# 2011 Hd Vibration



## RWRiley (Oct 21, 2009)

I have been working with the dealer on a vibration in my new crew cab gasser.
The 2011s have a stiffer frame, and in my reading, I have come across some saying that a stiffer frame can lead to more vibes in the cab.

I notice it more with the trailer hooked up. Chevy engineer came and put vibration equip on the front, middle, and back of (2 piece) drive shaft and say it's well within spec.

It's minor, but I still feel it. It's my 1st 4.10 rear end. Is it possible they are not as smooth as my old 3.73 (1/2 ton Tahoe) ? My other thought is tires, because they are at 80lbs in the back. More noticable if I'm on the gas.

Any insite greatly appreciated.

Rich


----------



## clarkely (Sep 15, 2008)

RWRiley said:


> I have been working with the dealer on a vibration in my new crew cab gasser.
> The 2011s have a stiffer frame, and in my reading, I have come across some saying that a stiffer frame can lead to more vibes in the cab.
> 
> I notice it more with the trailer hooked up. Chevy engineer came and put vibration equip on the front, middle, and back of (2 piece) drive shaft and say it's well within spec.
> ...


I have read on dieselplace forums that the drive shaft angle when the trailer is hooked up may need to be shimmed......... heard/read of some having this fixed....... One other thing that can contribute is the Stabilitrack traction control. Turn off the traction control and see if it does it........ if not then what you are feeling is the stabilitrack pulsing on off.....

I also have come to find out/see that they took away the steering stabilizer shock ........ there are mounting brackets for it......... i also heard if you do have a vibration and steering wheel travel bad, that you can get a stabilizer for it....... from chevy under warranty.......... I have an email in with my service friend to get to the bottom of that one.....

- Tasks to complete
**1.** From the truck vibration thread, list every possible cause of the vibration that the two posters raise.
**2.** Answer these questions about the truck vibration thread:
(a) Where on the drive shaft did the Chevy engineer put the vibration equipment?
(b) What rear end ratio did Rich's old 1/2 ton Tahoe have?
(c) What part did clarkely find had been taken away, even though mounting brackets for it remain?
**3.** Extend the truck vibration thread with new writing that picks up after its final sentence.

- Data
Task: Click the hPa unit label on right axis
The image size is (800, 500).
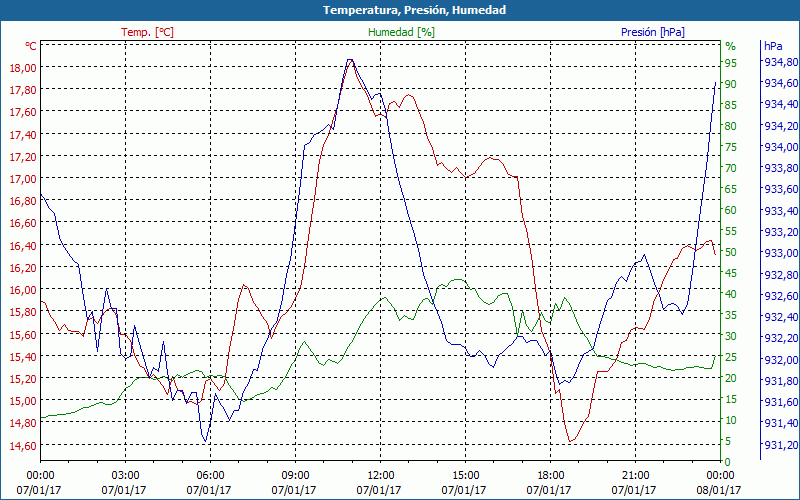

- The results
**1.**
- The stiffer frame on the 2011s
- The 4.10 rear end
- The tires, which are at 80 lbs in the back
- The drive shaft angle when the trailer is hooked up, which may need to be shimmed
- The Stabilitrack traction control pulsing on and off

**2.**
(a) On the front, middle, and back of the two-piece drive shaft.
(b) 3.73.
(c) The steering stabilizer shock.

**3.**
Hope that helps,
Clarke


----------



## Bob in Virginia (Jul 15, 2010)

Have you tried dropping the tire pressure down some when not pulling the camper? I know when I have 80 psi in my rear tires and 55 psi in the fronts it is a pretty harsh ride when empty. I tried dropping it to 50 in front and 65 in rear and that helped quite a bit. I am running a Silverado 2500HD Crew cab Duramax with 6.5 foot bed and stock tires.


----------



## Nathan (Jan 2, 2007)

Does the dealer have another gasser on their lot? Not suggesting they swap it, but if you can feel it in both trucks, it might be a design issue. If it's only in yours then it's manufacturing variability and that means it should be correctable (Not saying how easy it would be....).

Don't suppose you got a chance to ask the 'engineer' (he was probably a technician) if your level of customer complaint was "well within specs"?


----------



## RWRiley (Oct 21, 2009)

Tried tire pressure early on. When that didn't fix it, they replaced the driveshaft (with a hand picked, balanced one), and then a new rear differential/axle assembly. They installed a vibration damper on the carrier bearing - which helped a lot.

Tried the traction control just today - no change.

It's not horrible - but pretty annoying - especially since it's a new truck. Been chasing it for 2 months, and I'm just plain worn out. Dealer has done a great job chasing it too, and without the trailer on it's pretty good now. Not sure I would have noticed it if it was this way at delivery.

But, when I put the trailer on it becomes more pronounced. I can feel it steady at 50. When I take my foot off the gas, it goes away. Have not tried it at higher speeds since the latest new parts - figured I would give it a few miles to wear in. It will get a workout this weekend though.

If it's a design problem the dealer will never be able to fix it.

Rich


----------



## TexanThompsons (Apr 21, 2009)

Nathan said:


> Does the dealer have another gasser on their lot? Not suggesting they swap it, but if you can feel it in both trucks, it might be a design issue. If it's only in yours then it's manufacturing variability and that means it should be correctable (Not saying how easy it would be....).
> 
> Don't suppose you got a chance to ask the 'engineer' (he was probably a technician) if your level of customer complaint was "well within specs"?


X2. I would take this route to see if now that they've tried all these steps, is it similar to what others on the lot feel like. Also, you could check various diesel forums to see if others are having this problem. I am not familiar with teh GM diesel forums as I have a PSD.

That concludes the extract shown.